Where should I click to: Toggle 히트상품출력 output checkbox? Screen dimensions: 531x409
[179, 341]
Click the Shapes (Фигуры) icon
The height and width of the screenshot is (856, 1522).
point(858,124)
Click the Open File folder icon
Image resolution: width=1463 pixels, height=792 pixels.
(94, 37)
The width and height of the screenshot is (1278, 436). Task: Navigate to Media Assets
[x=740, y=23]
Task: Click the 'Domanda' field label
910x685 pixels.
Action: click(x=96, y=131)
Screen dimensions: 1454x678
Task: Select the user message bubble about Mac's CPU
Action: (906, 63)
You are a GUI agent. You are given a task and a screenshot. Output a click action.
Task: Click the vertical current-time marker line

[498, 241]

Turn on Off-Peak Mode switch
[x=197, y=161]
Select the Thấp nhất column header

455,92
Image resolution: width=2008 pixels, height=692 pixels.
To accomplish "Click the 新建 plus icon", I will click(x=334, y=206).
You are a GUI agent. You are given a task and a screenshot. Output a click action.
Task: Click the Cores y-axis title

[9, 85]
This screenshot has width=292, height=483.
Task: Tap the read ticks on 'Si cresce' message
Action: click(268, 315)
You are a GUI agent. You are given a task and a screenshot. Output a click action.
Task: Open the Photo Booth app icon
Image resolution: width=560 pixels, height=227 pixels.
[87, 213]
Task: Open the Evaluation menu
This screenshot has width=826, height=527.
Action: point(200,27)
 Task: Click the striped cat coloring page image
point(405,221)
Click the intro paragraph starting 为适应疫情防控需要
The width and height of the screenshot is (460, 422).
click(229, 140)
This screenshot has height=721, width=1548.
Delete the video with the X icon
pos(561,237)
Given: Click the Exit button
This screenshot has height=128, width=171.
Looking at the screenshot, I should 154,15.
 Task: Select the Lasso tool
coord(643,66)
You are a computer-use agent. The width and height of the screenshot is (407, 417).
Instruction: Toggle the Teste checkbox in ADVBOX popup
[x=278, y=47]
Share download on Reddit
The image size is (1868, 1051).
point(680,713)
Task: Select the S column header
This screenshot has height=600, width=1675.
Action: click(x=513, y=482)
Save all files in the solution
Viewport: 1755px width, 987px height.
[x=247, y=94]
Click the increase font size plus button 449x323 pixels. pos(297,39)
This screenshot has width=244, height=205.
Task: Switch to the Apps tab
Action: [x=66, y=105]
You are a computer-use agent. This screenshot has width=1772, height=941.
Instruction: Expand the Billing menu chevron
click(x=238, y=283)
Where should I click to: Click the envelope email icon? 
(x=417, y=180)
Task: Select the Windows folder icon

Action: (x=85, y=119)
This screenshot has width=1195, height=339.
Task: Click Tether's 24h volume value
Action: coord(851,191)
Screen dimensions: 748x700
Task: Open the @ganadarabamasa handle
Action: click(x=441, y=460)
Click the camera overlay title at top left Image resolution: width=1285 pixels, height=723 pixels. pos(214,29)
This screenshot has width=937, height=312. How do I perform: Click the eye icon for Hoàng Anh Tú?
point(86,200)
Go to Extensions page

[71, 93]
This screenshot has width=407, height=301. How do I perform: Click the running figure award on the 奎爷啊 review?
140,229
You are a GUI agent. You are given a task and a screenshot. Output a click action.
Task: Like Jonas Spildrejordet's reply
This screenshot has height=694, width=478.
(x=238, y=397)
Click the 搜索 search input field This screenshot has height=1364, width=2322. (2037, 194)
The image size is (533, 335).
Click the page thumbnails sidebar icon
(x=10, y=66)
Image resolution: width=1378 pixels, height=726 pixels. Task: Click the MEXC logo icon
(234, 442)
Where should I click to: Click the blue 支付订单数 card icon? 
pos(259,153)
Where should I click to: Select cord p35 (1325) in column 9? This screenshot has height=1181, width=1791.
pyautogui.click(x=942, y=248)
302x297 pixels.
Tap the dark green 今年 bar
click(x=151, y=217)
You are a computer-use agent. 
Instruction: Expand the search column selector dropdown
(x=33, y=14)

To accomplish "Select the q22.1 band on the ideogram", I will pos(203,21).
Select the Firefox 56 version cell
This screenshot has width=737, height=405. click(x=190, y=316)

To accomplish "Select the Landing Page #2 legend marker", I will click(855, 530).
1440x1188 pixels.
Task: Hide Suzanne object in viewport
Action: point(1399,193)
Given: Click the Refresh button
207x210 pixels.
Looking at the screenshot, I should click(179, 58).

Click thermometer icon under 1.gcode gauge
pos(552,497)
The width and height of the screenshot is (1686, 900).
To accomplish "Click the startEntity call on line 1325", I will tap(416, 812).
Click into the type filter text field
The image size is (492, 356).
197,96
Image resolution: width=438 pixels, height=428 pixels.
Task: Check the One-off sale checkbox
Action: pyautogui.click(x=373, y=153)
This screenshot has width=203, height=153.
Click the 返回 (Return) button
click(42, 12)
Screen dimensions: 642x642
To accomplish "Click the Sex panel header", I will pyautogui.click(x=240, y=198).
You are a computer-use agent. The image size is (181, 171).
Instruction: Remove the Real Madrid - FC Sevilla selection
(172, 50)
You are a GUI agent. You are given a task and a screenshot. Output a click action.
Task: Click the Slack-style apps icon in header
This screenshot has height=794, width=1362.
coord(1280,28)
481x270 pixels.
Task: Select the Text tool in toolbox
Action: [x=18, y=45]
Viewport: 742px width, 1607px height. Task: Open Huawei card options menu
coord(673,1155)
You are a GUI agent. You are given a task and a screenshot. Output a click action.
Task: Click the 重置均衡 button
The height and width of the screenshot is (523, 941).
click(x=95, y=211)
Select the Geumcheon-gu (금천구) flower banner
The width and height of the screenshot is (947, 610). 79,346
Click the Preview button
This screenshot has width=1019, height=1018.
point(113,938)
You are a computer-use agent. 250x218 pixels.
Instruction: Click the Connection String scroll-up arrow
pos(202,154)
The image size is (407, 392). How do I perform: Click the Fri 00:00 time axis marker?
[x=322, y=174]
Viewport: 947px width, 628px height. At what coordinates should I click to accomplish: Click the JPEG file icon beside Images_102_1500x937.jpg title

· · · · ·

### THE EXERCISE:
Rewrite all of the data above, changing "GUI agent" to "screen assistant" everywhere it appears and leaving everything else the same.

### SOLUTION TO THE PROBLEM:
Where should I click to: Toggle 히트상품출력 output checkbox? Screen dimensions: 531x409
[179, 341]
Click the Shapes (Фигуры) icon
The height and width of the screenshot is (856, 1522).
point(858,124)
Click the Open File folder icon
Image resolution: width=1463 pixels, height=792 pixels.
(94, 37)
The width and height of the screenshot is (1278, 436). Task: Navigate to Media Assets
[x=740, y=23]
Task: Click the 'Domanda' field label
910x685 pixels.
Action: click(x=96, y=131)
Screen dimensions: 1454x678
Task: Select the user message bubble about Mac's CPU
Action: (906, 63)
You are a screen assistant. You are given a task and a screenshot. Output a click action.
Task: Click the vertical current-time marker line

[498, 241]

Turn on Off-Peak Mode switch
[x=197, y=161]
Select the Thấp nhất column header

455,92
Image resolution: width=2008 pixels, height=692 pixels.
To accomplish "Click the 新建 plus icon", I will click(x=334, y=206).
You are a screen assistant. You are given a task and a screenshot. Output a click action.
Task: Click the Cores y-axis title

[9, 85]
This screenshot has width=292, height=483.
Task: Tap the read ticks on 'Si cresce' message
Action: click(268, 315)
You are a screen assistant. You are given a task and a screenshot. Output a click action.
Task: Open the Photo Booth app icon
Image resolution: width=560 pixels, height=227 pixels.
[87, 213]
Task: Open the Evaluation menu
This screenshot has width=826, height=527.
Action: point(200,27)
 Task: Click the striped cat coloring page image
point(405,221)
Click the intro paragraph starting 为适应疫情防控需要
The width and height of the screenshot is (460, 422).
click(229, 140)
This screenshot has height=721, width=1548.
Delete the video with the X icon
pos(561,237)
Given: Click the Exit button
This screenshot has height=128, width=171.
Looking at the screenshot, I should 154,15.
 Task: Select the Lasso tool
coord(643,66)
You are a computer-use agent. The width and height of the screenshot is (407, 417).
Instruction: Toggle the Teste checkbox in ADVBOX popup
[x=278, y=47]
Share download on Reddit
The image size is (1868, 1051).
point(680,713)
Task: Select the S column header
This screenshot has height=600, width=1675.
Action: click(x=513, y=482)
Save all files in the solution
Viewport: 1755px width, 987px height.
[x=247, y=94]
Click the increase font size plus button 449x323 pixels. pos(297,39)
This screenshot has width=244, height=205.
Task: Switch to the Apps tab
Action: [x=66, y=105]
You are a computer-use agent. This screenshot has width=1772, height=941.
Instruction: Expand the Billing menu chevron
click(x=238, y=283)
Where should I click to: Click the envelope email icon? 
(x=417, y=180)
Task: Select the Windows folder icon

Action: (x=85, y=119)
This screenshot has width=1195, height=339.
Task: Click Tether's 24h volume value
Action: coord(851,191)
Screen dimensions: 748x700
Task: Open the @ganadarabamasa handle
Action: click(x=441, y=460)
Click the camera overlay title at top left Image resolution: width=1285 pixels, height=723 pixels. pos(214,29)
This screenshot has width=937, height=312. How do I perform: Click the eye icon for Hoàng Anh Tú?
point(86,200)
Go to Extensions page

[71, 93]
This screenshot has width=407, height=301. How do I perform: Click the running figure award on the 奎爷啊 review?
140,229
You are a screen assistant. You are given a task and a screenshot. Output a click action.
Task: Like Jonas Spildrejordet's reply
This screenshot has height=694, width=478.
(x=238, y=397)
Click the 搜索 search input field This screenshot has height=1364, width=2322. (2037, 194)
The image size is (533, 335).
Click the page thumbnails sidebar icon
(x=10, y=66)
Image resolution: width=1378 pixels, height=726 pixels. Task: Click the MEXC logo icon
(234, 442)
Where should I click to: Click the blue 支付订单数 card icon? 
pos(259,153)
Where should I click to: Select cord p35 (1325) in column 9? This screenshot has height=1181, width=1791.
pyautogui.click(x=942, y=248)
302x297 pixels.
Tap the dark green 今年 bar
click(x=151, y=217)
You are a computer-use agent. 
Instruction: Expand the search column selector dropdown
(x=33, y=14)

To accomplish "Select the q22.1 band on the ideogram", I will pos(203,21).
Select the Firefox 56 version cell
This screenshot has width=737, height=405. click(x=190, y=316)

To accomplish "Select the Landing Page #2 legend marker", I will click(855, 530).
1440x1188 pixels.
Task: Hide Suzanne object in viewport
Action: point(1399,193)
Given: Click the Refresh button
207x210 pixels.
Looking at the screenshot, I should click(179, 58).

Click thermometer icon under 1.gcode gauge
pos(552,497)
The width and height of the screenshot is (1686, 900).
To accomplish "Click the startEntity call on line 1325", I will tap(416, 812).
Click into the type filter text field
The image size is (492, 356).
197,96
Image resolution: width=438 pixels, height=428 pixels.
Task: Check the One-off sale checkbox
Action: pyautogui.click(x=373, y=153)
This screenshot has width=203, height=153.
Click the 返回 (Return) button
click(42, 12)
Screen dimensions: 642x642
To accomplish "Click the Sex panel header", I will pyautogui.click(x=240, y=198).
You are a computer-use agent. The image size is (181, 171).
Instruction: Remove the Real Madrid - FC Sevilla selection
(172, 50)
You are a screen assistant. You are given a task and a screenshot. Output a click action.
Task: Click the Slack-style apps icon in header
This screenshot has height=794, width=1362.
coord(1280,28)
481x270 pixels.
Task: Select the Text tool in toolbox
Action: [x=18, y=45]
Viewport: 742px width, 1607px height. Task: Open Huawei card options menu
coord(673,1155)
You are a screen assistant. You are given a task and a screenshot. Output a click action.
Task: Click the 重置均衡 button
The height and width of the screenshot is (523, 941).
click(x=95, y=211)
Select the Geumcheon-gu (금천구) flower banner
The width and height of the screenshot is (947, 610). 79,346
Click the Preview button
This screenshot has width=1019, height=1018.
point(113,938)
You are a computer-use agent. 250x218 pixels.
Instruction: Click the Connection String scroll-up arrow
pos(202,154)
The image size is (407, 392). How do I perform: Click the Fri 00:00 time axis marker?
[x=322, y=174]
Viewport: 947px width, 628px height. At what coordinates should I click to accomplish: Click the JPEG file icon beside Images_102_1500x937.jpg title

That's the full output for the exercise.